JpaTokenStore and Kubernets PODs with Multiple Containers

Vladyslav_Baidak · September 1, 2018, 12:12pm

Hi all,

We have a Kubernetes setup on production environment, which we don’t have access to (we can only view logs).

Basically, we know that Kubernetes POD has 2 identical containers and our application configured to use Axon Tracking Event Processor and JpaTokenStore, thus it has 2 entries in TOKEN_ENTRY table.

After around a month of excellent work, we started to receive the following errors: “Unable to extend the claim on token for processor … It is either claimed by another process, or there is no such token.”.
This happens only when user executes a command, which, in turn, fires an event. In fact, everything works as expected and nothing is broken - but we see the specified messages in log.

Investigation showed that this might be caused by owner mismatch (since owner is dynamically generated using JVM name and it could be changed), however we are not 100% sure.
Maybe someone faced with such issue and knows the right solution.

Any help would be appreciated. Thanks!

Gerlo_Hesselink · September 3, 2018, 5:15pm

“thus it has 2 entries” … that is not what i expected. How is your tracking processor set up ? If it has only 1 segment it should have 1 entry in the TOKEN_ENTRY table, and the container processing the events for the processor is visible in that entry (that’s what we see using a docker service).
Are both entries up to date with the token index and the update timestamp ? What is (are) the name(s) of the processor you see in the table ?
Gerlo.

Vladyslav_Baidak · September 3, 2018, 5:34pm

Hi Gerlo,

After some time of digging today, I finally understood how it works and the issue we have.

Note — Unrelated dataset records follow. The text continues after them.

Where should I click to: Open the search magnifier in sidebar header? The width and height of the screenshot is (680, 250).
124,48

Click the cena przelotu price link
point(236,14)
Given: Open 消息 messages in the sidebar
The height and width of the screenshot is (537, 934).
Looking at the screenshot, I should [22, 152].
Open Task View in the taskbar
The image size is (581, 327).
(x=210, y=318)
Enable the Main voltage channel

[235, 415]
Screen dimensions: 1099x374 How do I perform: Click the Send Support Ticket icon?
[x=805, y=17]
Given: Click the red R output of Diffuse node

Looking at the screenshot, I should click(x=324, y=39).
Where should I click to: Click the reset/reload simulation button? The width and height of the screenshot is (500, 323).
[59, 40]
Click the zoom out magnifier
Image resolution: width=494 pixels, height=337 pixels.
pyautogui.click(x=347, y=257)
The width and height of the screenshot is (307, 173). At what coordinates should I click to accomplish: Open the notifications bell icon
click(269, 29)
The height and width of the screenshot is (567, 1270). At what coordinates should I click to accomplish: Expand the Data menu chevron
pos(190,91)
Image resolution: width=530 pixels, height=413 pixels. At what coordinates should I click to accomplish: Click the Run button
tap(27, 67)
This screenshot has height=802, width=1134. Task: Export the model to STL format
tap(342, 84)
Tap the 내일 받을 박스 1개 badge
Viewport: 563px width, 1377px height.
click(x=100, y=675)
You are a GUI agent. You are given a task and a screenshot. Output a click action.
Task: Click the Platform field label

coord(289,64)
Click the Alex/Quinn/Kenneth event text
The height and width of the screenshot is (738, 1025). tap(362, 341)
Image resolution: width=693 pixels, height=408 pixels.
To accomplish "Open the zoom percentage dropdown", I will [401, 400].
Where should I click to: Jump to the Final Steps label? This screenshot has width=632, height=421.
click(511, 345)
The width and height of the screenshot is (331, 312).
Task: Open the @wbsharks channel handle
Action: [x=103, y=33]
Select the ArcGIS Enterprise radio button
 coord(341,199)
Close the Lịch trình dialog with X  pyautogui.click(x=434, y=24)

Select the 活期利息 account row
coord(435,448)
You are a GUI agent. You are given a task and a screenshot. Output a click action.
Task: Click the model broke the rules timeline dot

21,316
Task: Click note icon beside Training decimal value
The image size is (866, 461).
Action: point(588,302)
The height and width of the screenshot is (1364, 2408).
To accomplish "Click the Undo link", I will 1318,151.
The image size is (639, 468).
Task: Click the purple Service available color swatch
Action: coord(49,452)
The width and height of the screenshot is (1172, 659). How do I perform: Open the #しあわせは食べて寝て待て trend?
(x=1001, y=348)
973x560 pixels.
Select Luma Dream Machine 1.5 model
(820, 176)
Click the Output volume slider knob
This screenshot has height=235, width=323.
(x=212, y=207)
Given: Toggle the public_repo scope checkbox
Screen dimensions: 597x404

Unfortunately, I missed some points when describing our case. In general you’re right - we have only one entry per processor name && segment (we use single threaded tracking processor).

The issue we have happens due to inability to pick up the token by the lead node in case if it was already picked up. We couldn’t figure out how this happened but it seems to me that owner was manually changed (in fact, I was able to reproduce the issue only when setting owner manually to ‘null’).

Simple redeploy, which, in turn, restarts processors, fixes it.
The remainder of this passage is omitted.